#### Given task 1:
In the passage about Sadie at Williston, which organization does Hannah work with?

#### Page:
--- --- ---

Sadie’s success at Williston would not have been possible without the school’s financial aid program, Hannah points out. Coming from the South, where independent schools are often church-based and less expensive, she says she was unprepared for the cost of a New England independent school, and was initially worried that it would be beyond their means. “Then the financial aid package came through and we realized, yes, we could do it. It was an enormous relief.”
Also welcome was how Sadie was received by the Williston community, where she has been taken in like family. A natural organizer who enjoys bringing people together, Sadie has made strong connections with her classmates as well as adult mentors on campus, even babysitting for her advisor’s children, notes her mother. “If you have all this support and family around you, people who always have their eye out for you, it’s comforting as a parent to know that,” she says. “It’s really nice to have your teenager launch from being a kid to being an adult in that atmosphere.”
In her own work with the Fund for Education Abroad, which provides scholarships to students who would not otherwise be able to afford travel programs, Hannah has seen for herself how financial aid can open doors for young people. “It’s unbelievable the difference it makes to take on something—whether it’s going to Williston or going abroad—that can open up your mind about the world,” she says. “There’s no downside to that.” In her daughter’s case, the opportunity to attend Williston has indeed been transformative. “I can see in her this real belief in herself,” she says. “She’s relaxing into the idea that she is an intelligent and intellectually curious person who can do incredible things.”
Sadie agrees. Williston, she says, has helped her transition from her ballet-focused childhood to her life today, with a huge range of new passions. Her parents have enjoyed seeing that change. “They knew how hard moving would be for me,” she says. “And I think they felt comfort knowing that I was going to a place where I could grow and become a better version of myself.”

--- --- ---

[Rows pointing to words and elements]
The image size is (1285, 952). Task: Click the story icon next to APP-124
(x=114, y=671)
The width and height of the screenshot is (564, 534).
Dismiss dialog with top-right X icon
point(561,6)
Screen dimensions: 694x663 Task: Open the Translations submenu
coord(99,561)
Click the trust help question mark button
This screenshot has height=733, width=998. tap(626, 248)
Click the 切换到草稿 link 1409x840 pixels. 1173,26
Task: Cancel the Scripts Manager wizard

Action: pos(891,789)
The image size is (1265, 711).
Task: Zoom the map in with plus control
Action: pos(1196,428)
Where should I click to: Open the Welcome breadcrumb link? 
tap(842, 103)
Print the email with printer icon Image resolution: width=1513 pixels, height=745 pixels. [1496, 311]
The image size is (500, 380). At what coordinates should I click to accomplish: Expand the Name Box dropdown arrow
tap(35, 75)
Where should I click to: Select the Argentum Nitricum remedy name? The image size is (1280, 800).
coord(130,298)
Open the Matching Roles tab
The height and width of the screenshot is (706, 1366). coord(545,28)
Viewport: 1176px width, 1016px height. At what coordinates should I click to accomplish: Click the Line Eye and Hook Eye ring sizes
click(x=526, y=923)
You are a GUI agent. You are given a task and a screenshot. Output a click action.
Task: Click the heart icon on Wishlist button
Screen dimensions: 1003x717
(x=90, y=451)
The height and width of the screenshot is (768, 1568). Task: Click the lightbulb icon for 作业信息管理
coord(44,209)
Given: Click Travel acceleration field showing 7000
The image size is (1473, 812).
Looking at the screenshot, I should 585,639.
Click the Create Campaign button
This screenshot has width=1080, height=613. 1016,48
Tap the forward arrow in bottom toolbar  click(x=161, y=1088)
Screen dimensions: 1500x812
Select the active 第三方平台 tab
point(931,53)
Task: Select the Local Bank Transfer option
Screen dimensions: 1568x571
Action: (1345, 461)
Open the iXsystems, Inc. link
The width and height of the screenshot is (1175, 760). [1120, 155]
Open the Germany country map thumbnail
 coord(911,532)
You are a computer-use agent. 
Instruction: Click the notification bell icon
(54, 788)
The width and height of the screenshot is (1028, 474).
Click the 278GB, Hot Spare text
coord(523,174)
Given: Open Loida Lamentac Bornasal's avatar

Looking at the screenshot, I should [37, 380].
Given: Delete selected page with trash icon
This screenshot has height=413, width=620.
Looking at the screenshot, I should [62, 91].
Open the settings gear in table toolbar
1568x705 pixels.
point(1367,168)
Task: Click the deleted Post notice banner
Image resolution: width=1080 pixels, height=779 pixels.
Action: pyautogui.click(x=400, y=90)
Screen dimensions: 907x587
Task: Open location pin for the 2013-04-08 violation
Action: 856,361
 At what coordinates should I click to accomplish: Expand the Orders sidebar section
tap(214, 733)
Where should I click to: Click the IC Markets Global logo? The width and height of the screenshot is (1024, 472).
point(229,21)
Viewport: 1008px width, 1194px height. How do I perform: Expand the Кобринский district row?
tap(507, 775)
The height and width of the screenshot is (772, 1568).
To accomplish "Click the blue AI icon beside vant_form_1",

--- --- ---

#### Given task 2:
Copy out the rows verbatim, from the first row through the line that contains "coord(99,561)", including both ends.

#### Full answer 1:
The Fund for Education Abroad.

#### Full answer 2:
The image size is (1285, 952). Task: Click the story icon next to APP-124
(x=114, y=671)
The width and height of the screenshot is (564, 534).
Dismiss dialog with top-right X icon
point(561,6)
Screen dimensions: 694x663 Task: Open the Translations submenu
coord(99,561)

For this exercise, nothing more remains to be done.